Doing this Chubby Yogi thing has been amazing. However It’s been really exhausting and lonely as well. Ironically, I started wanting to create a community rooted in a love for food, personal growth, and yoga and I’ve felt more isolated than ever. It’s become a hamster wheel of calculated social media posts, full days spent on marketing, and constant “promotion”. I recently had someone tell me “you are doing so well. Are you so proud of everything? You are killing it”. You want to know the truth? The month and a half before the last Grub, Chub, Namaste I cried more than I celebrated. I worried more than I gave thanks. Trying to start a small business while also having a demanding full time career has been more than overwhelming lately. And since I didn’t see anyone else discussing this topic I assumed it was just me. And perhaps I’m failing a this whole thing.
So Ive been taking some time to Pause, and Breathe. The best advice a friend as ever given me. Ironically, I just observed the third anniversary of the passing of this dear friend. In taking time to remember her life I was reminded at how big she lived. How she reveled in both life’s big moments but also the small ones. I think anyone can bask in glory of the extraordinary. But it takes a conscious effort and a skilled mind to show gratitude and excitement in the mundane. Even more so in our failures. If we are failing then we are certainly trying and what more can we ask of our selves?
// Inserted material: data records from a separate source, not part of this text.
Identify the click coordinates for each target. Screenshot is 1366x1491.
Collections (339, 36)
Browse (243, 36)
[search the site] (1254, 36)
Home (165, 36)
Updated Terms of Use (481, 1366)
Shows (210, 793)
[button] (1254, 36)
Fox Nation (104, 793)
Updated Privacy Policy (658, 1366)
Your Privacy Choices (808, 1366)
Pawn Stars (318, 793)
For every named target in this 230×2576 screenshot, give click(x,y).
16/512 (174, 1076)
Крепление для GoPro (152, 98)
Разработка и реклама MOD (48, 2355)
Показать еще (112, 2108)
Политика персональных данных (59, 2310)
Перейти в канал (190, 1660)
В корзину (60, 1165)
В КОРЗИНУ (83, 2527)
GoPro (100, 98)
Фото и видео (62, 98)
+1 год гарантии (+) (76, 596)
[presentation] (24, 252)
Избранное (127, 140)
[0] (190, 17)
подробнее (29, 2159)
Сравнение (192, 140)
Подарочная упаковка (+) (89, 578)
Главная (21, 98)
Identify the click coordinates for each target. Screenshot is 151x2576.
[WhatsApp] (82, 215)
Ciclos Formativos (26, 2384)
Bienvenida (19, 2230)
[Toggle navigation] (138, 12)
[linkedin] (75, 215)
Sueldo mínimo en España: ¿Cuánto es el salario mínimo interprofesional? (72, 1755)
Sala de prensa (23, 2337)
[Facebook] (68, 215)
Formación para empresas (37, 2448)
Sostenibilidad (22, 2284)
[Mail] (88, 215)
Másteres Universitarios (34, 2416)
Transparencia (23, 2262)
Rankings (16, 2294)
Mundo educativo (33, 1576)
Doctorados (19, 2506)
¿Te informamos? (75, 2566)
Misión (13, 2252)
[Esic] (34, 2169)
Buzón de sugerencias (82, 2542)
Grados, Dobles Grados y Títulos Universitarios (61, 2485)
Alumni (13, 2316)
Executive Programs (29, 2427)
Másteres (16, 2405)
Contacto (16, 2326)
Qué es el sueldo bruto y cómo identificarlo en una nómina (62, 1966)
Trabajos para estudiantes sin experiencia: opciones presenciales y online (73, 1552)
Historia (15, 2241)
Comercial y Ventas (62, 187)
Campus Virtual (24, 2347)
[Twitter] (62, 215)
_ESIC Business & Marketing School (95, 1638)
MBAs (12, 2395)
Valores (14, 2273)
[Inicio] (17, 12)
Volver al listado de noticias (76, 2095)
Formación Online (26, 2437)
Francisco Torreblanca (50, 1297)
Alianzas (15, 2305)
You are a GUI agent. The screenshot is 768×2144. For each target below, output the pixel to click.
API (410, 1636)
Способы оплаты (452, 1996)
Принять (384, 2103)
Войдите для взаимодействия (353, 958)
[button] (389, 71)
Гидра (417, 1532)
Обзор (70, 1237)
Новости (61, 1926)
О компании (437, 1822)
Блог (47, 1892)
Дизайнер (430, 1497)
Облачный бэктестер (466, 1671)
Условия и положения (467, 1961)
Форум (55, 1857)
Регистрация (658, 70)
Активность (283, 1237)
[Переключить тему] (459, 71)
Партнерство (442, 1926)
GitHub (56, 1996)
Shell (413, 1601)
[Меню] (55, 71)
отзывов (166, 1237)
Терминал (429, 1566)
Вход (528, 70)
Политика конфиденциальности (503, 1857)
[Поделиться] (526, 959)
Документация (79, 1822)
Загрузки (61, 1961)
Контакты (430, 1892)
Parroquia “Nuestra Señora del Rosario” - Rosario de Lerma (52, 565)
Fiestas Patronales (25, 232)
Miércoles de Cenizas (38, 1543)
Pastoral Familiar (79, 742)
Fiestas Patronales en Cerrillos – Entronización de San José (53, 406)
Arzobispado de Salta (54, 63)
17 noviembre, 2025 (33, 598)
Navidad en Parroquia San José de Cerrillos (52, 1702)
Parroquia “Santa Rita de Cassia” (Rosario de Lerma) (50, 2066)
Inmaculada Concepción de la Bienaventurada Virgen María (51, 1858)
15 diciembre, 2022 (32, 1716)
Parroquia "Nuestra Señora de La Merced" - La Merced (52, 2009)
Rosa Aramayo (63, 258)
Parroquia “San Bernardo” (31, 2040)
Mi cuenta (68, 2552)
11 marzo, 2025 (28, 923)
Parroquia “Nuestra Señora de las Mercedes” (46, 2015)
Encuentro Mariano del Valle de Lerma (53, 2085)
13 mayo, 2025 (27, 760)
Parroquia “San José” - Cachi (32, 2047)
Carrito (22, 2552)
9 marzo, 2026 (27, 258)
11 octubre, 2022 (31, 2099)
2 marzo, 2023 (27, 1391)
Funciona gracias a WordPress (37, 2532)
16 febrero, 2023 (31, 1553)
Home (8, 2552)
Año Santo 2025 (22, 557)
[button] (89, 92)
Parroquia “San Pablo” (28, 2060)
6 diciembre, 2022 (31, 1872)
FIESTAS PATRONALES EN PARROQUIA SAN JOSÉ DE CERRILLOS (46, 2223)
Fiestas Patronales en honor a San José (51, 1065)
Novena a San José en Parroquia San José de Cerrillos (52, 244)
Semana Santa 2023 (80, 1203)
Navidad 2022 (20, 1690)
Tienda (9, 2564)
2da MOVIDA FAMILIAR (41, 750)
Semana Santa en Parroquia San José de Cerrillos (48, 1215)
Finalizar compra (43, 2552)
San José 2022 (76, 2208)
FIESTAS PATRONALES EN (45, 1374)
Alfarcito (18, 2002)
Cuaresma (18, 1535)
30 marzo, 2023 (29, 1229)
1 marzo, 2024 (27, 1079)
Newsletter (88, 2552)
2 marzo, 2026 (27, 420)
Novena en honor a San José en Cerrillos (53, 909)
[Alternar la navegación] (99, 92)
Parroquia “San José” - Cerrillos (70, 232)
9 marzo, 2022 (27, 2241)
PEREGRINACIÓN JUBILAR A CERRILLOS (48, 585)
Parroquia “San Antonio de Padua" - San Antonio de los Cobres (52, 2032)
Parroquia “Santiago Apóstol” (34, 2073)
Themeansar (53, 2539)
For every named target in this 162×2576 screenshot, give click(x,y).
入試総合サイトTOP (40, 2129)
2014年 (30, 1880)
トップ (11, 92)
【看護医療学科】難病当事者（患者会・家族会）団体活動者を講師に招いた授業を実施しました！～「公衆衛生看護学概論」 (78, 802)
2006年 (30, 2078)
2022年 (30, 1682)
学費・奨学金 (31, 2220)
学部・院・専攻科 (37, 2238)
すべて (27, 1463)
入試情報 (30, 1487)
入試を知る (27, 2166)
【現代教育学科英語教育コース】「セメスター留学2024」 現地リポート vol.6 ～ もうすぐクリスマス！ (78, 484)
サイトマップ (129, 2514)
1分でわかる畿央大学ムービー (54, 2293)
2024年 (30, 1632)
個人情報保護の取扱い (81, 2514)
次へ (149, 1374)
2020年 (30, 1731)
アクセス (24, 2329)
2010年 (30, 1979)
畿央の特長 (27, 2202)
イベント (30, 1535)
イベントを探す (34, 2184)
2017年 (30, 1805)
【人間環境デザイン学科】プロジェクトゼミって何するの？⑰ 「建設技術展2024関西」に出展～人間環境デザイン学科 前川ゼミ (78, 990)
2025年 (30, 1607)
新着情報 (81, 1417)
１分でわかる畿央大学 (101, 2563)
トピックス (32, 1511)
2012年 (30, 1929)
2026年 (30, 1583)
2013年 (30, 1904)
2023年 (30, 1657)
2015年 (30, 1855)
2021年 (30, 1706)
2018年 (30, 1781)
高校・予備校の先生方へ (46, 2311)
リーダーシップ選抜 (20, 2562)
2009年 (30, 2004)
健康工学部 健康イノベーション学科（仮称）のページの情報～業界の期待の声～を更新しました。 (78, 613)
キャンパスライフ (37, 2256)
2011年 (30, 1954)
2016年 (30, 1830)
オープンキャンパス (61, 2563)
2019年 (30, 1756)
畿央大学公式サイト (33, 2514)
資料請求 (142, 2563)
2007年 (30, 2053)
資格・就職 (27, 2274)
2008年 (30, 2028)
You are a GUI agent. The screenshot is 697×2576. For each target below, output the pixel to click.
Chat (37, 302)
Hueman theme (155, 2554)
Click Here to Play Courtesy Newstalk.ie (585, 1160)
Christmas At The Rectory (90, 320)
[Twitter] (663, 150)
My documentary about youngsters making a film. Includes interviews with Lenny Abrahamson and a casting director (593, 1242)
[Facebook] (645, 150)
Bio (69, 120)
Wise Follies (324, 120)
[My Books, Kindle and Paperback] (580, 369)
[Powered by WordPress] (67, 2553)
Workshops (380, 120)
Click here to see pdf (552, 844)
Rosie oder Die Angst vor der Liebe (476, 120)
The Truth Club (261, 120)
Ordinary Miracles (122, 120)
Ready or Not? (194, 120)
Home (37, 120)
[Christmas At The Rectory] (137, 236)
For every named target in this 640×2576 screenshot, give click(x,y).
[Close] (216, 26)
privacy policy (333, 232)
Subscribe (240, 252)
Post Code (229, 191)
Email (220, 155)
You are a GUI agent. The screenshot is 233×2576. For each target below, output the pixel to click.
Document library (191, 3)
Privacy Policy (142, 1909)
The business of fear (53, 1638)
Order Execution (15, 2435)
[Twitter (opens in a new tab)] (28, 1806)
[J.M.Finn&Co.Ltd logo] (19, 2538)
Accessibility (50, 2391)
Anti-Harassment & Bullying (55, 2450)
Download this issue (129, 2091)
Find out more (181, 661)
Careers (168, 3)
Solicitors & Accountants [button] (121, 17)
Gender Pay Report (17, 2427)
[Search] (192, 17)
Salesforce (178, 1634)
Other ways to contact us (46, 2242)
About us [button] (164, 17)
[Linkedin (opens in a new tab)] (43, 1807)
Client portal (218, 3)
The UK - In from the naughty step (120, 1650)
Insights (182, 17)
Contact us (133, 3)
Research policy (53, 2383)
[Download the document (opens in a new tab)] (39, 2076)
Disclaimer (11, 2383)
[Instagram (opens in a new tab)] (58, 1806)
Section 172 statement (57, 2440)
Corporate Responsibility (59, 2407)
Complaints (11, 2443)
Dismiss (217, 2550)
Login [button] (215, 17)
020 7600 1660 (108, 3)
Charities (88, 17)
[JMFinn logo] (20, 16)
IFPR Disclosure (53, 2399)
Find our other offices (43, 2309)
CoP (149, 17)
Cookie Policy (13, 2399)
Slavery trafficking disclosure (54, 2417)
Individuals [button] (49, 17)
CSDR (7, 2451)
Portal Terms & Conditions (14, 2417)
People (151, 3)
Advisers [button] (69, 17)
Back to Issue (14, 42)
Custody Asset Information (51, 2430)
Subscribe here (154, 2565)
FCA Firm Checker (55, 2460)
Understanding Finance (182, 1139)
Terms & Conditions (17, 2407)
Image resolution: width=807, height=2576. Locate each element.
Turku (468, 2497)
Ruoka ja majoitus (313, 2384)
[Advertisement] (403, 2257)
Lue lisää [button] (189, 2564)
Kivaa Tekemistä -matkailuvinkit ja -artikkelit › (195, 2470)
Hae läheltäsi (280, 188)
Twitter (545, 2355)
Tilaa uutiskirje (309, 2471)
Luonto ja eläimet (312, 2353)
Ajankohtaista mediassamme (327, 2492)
I know I’m not “failing” but I do feel like I’ve missed the mark on what I wanted to create and what I’m actually creating. I know I got caught up in the rat race and I’ve really needed this break to re-center myself and my why. I wanted that something more and I’m working on it. I figured I was the best place to start. Ive been setting aside daily time for meditation and journaling. Ive been making conscious effort to be present in the mundane. To take real notice of everyday life and express my joy and gratitude in it. What matters most isn’t how many people come to an event, or like my content, or buy product. And it certainly isn’t what I should be basing my “success” on. What matters is people. My people, your people, all people.
My dear friend who gave me the advice was a people person. She made you feel like you were the most important person in the room. She remembered your name, your struggles, and your triumphs. She took time to invest in connection with people, her faith, and life. I’m not afraid to share the fact that I’ve bulldozed over these important things lately. BUT I’m working to slow down, create real connection, and to pause and breathe.